Credo che fissai quei muri per più di un turno di guardia, osservando la ragnatela di spruzzi intessuta dalle cascate che scendevano con un rombo di tuono ad unirsi all’Acis e guardando le nubi, che, intrappolate fra quelle pareti di roccia, sembravano premere morbidamente contro quei fianchi inamovibili, simili a pecore sconcertate ed affrante rinchiuse in un recinto di pietra.

Alla fine, mi stancai di contemplare la magnificenza delle montagne e di sognare i miei sogni… o meglio, più che stancarmi, ne rimasi come intontito fino al punto che la testa prese a girarmi e mi parve di vedere quelle vette spietate anche quando chiudevo gli occhi; compresi che quella notte, e per molte notti a venire, nei miei sogni sarei caduto da quei precipizi, o sarei rimasto sospeso, aggrappato con le dita insanguinate, alle loro pareti spietate.

Allora mi volsi con decisione verso la città, e mi rassicurai contemplando la bertesca del Vincula, che mi appariva ora un cubo di dimensioni molto modeste, aggrappato ad una collina che sembrava appena un rivolo insignificante, se paragonata alle immense onde di pietra che la circondavano.
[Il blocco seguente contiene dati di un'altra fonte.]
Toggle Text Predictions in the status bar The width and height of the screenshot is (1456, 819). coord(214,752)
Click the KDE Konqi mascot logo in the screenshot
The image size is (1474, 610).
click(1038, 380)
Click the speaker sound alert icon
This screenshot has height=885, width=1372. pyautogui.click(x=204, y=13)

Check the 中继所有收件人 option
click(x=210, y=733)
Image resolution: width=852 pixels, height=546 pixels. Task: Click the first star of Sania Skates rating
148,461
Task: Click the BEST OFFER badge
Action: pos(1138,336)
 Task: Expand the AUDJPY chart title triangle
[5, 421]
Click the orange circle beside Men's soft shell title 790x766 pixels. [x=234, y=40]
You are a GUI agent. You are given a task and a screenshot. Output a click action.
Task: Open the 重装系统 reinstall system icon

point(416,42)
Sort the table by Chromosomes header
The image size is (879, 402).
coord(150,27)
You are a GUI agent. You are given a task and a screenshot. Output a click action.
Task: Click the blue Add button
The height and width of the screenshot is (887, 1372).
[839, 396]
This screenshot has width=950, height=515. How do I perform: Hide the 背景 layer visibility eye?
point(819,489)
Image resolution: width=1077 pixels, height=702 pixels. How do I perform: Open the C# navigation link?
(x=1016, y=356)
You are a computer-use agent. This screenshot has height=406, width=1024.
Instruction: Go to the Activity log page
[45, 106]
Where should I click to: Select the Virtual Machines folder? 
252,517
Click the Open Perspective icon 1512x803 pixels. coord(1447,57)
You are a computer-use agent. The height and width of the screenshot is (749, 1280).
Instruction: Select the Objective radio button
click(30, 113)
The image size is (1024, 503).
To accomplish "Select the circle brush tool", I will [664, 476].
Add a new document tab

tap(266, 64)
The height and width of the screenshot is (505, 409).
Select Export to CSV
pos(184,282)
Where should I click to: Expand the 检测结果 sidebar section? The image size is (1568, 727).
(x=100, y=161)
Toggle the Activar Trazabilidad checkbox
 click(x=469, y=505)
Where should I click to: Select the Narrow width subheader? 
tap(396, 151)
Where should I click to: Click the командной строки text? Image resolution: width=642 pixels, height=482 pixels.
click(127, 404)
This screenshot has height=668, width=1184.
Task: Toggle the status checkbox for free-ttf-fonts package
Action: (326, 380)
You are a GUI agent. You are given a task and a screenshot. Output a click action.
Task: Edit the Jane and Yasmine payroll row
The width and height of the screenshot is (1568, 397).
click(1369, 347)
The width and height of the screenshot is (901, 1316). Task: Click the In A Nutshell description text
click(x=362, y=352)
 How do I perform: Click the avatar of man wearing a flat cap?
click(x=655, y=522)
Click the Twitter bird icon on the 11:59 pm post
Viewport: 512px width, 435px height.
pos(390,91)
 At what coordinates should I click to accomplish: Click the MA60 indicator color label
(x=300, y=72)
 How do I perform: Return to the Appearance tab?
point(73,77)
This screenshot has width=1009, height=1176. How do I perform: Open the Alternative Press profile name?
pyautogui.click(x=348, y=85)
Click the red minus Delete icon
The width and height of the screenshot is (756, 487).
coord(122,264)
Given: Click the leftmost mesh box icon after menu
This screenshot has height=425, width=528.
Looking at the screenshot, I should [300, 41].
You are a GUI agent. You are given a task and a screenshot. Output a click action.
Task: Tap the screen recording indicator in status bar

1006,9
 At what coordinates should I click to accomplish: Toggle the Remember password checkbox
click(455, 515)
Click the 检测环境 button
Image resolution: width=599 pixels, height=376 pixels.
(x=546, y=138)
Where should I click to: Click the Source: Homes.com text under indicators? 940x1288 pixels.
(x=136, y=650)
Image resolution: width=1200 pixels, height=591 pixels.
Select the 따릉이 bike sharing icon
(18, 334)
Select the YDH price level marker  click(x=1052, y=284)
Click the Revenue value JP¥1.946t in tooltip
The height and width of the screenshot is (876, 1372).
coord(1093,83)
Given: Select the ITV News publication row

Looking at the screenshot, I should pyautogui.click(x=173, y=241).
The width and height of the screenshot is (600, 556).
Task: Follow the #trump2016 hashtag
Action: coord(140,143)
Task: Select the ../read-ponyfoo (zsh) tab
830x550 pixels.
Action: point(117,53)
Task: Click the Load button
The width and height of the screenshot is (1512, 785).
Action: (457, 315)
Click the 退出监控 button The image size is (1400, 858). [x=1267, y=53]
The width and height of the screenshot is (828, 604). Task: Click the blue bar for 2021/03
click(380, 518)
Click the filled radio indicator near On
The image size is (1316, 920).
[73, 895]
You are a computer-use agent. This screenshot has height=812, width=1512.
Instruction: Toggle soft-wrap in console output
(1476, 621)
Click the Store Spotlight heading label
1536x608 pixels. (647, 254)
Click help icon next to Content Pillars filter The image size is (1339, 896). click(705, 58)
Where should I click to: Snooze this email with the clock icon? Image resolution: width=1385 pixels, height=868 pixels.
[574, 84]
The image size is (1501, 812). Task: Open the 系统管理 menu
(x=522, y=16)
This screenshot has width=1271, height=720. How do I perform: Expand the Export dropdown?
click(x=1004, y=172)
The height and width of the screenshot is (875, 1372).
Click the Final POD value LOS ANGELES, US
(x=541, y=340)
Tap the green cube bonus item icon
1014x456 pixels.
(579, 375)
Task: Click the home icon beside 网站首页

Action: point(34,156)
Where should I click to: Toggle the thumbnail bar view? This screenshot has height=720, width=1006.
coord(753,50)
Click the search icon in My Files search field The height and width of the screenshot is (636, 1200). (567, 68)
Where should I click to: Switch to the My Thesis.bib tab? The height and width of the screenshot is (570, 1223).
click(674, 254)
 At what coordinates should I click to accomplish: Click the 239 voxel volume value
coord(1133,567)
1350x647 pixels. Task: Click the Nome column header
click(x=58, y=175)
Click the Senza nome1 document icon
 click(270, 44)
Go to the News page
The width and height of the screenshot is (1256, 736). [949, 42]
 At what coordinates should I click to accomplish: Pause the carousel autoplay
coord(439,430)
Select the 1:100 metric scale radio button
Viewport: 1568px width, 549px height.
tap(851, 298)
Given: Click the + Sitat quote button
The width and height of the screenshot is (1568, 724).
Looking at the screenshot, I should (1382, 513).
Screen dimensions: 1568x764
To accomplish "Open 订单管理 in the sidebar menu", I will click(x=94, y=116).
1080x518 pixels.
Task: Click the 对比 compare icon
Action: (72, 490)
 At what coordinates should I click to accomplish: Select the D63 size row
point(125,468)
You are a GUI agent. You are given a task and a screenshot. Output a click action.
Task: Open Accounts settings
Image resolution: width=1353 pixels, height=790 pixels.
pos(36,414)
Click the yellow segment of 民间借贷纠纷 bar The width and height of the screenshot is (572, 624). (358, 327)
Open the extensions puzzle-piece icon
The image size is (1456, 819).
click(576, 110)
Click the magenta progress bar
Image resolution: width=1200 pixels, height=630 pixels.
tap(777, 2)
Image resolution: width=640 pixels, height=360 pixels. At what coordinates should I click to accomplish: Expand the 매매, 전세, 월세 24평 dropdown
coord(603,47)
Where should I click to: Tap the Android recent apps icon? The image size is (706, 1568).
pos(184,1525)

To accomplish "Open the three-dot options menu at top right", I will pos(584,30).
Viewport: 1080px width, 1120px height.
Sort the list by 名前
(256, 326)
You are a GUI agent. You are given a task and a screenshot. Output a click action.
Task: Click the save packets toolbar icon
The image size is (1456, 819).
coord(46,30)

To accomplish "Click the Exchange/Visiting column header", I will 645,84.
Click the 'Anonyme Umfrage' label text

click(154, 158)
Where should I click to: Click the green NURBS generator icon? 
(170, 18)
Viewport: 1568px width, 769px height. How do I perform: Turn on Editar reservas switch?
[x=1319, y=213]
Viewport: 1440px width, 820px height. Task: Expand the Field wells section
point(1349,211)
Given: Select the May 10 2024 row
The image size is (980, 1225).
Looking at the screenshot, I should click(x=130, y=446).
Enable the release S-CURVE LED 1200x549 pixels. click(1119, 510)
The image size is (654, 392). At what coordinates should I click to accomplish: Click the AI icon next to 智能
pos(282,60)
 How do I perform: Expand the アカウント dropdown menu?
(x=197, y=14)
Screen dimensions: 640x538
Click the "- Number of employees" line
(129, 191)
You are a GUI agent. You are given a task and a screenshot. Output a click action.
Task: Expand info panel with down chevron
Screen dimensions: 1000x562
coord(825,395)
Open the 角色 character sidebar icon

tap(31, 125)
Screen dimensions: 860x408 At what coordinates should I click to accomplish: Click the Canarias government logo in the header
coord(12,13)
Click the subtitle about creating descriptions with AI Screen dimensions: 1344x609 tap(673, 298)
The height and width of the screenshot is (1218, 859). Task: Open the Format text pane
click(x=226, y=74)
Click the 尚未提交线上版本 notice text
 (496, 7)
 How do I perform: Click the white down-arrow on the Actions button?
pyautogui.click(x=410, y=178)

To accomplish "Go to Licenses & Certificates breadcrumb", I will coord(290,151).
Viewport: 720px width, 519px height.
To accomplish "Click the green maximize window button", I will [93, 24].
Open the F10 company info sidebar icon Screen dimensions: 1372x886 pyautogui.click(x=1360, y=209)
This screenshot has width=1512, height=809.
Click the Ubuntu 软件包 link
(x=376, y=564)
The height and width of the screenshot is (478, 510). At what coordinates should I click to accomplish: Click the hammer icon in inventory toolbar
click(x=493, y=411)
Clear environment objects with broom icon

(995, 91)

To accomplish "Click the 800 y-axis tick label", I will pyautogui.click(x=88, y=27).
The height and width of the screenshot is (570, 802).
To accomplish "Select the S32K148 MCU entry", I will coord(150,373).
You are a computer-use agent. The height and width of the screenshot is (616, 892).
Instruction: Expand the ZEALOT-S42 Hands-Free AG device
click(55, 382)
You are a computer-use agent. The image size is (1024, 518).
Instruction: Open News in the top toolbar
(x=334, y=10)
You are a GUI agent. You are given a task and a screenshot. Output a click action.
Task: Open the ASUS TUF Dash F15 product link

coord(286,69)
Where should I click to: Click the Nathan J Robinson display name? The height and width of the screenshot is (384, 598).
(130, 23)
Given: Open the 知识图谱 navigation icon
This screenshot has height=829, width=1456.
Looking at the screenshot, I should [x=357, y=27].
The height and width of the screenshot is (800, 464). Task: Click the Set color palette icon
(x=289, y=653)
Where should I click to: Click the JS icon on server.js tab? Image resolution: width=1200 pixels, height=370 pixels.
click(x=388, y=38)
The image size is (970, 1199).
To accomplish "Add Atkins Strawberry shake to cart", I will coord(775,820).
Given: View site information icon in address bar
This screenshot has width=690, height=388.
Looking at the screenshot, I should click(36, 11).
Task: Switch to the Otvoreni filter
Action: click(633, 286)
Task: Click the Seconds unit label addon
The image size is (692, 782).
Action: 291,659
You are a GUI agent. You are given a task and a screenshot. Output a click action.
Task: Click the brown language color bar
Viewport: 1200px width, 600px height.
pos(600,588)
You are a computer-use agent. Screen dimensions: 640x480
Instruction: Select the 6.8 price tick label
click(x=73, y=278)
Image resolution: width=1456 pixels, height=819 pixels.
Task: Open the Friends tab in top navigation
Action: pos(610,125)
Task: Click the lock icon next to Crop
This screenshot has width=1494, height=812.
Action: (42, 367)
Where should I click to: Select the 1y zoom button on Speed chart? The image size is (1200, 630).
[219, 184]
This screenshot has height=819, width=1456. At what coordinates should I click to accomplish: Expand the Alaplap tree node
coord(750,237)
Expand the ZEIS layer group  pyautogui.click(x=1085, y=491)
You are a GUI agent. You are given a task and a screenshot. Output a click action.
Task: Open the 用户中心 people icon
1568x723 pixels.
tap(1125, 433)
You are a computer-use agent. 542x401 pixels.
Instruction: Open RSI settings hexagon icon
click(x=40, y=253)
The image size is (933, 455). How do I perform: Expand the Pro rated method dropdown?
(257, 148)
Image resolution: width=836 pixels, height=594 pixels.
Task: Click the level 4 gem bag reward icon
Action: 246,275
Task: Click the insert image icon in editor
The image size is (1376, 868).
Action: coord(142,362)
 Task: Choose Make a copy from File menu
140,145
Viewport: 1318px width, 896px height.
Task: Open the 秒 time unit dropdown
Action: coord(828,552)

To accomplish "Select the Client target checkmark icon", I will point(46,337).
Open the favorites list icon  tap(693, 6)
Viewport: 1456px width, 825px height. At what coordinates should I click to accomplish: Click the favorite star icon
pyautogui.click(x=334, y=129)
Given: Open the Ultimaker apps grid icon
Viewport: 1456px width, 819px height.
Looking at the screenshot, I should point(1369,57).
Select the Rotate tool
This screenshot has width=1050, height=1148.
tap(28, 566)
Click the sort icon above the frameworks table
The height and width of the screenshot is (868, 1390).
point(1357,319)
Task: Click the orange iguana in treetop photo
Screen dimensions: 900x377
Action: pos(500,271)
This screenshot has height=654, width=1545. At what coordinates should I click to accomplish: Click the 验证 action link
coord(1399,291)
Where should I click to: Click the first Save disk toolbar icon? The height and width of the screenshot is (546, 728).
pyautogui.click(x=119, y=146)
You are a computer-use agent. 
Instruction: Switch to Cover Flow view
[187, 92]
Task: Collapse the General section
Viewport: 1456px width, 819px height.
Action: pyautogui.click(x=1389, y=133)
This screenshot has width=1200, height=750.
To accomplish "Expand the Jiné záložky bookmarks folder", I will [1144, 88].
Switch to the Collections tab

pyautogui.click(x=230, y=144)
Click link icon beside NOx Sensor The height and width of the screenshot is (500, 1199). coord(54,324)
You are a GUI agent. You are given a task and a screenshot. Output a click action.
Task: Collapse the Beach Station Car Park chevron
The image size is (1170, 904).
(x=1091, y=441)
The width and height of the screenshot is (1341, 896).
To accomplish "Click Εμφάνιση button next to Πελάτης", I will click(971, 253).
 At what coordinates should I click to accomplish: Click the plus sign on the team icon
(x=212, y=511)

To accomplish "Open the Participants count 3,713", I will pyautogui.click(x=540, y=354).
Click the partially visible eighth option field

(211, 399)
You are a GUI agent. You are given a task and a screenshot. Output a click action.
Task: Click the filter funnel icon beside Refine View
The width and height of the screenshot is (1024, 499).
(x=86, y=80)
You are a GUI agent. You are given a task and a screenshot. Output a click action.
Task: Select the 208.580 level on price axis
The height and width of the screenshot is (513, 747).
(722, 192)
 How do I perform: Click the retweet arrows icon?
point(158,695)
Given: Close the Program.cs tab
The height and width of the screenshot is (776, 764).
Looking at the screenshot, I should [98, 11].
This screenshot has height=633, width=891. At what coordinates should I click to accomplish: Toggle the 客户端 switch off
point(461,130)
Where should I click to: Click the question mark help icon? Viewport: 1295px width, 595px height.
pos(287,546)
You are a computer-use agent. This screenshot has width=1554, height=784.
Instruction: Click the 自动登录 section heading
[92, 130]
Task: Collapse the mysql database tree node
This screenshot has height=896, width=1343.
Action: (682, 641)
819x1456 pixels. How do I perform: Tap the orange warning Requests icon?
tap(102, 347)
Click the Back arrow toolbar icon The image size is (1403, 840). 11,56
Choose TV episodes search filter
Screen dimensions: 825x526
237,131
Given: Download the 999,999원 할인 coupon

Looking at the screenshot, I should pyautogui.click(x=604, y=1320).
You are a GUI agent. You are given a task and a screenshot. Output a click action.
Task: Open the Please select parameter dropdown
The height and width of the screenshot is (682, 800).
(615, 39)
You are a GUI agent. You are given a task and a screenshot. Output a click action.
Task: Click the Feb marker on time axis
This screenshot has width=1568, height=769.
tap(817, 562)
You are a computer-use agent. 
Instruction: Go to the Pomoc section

Osservai il corso delle strade principali, cercando (come in un gioco, per rinfrancarmi dopo la lunga contemplazione delle montagne) di identificare quelle che avevo percorso per arrivare al castello e di osservare da quella nuova prospettiva gli edifici e le piazze del mercato che avevo già visto all’andata. Cercai d’individuare i bazar, e scoprii che ce n’erano due, uno su ciascuna riva del fiume; quindi cercai i familiari punti di riferimento che avevo imparato a riconoscere guardando dal Vincula… l’arena, il pantheon ed il palazzo dell’arconte. Poi, dopo aver confermato da quella nuova e vantaggiosa posizione la disposizione di tutto ciò che avevo già visto dal basso, e dopo che fui certo di aver compreso la relazione spaziale esistente fra il luogo in cui mi trovavo ora e le mie precedenti cognizioni circa la disposizione della città, cominciai ad esplorare le strade minori, sbirciando i sentierini contorti che salivano lungo i pendii delle colline più basse e sondando gli stretti vicoli che spesso sembravano semplici strisce di oscurità fra un edificio e l’altro.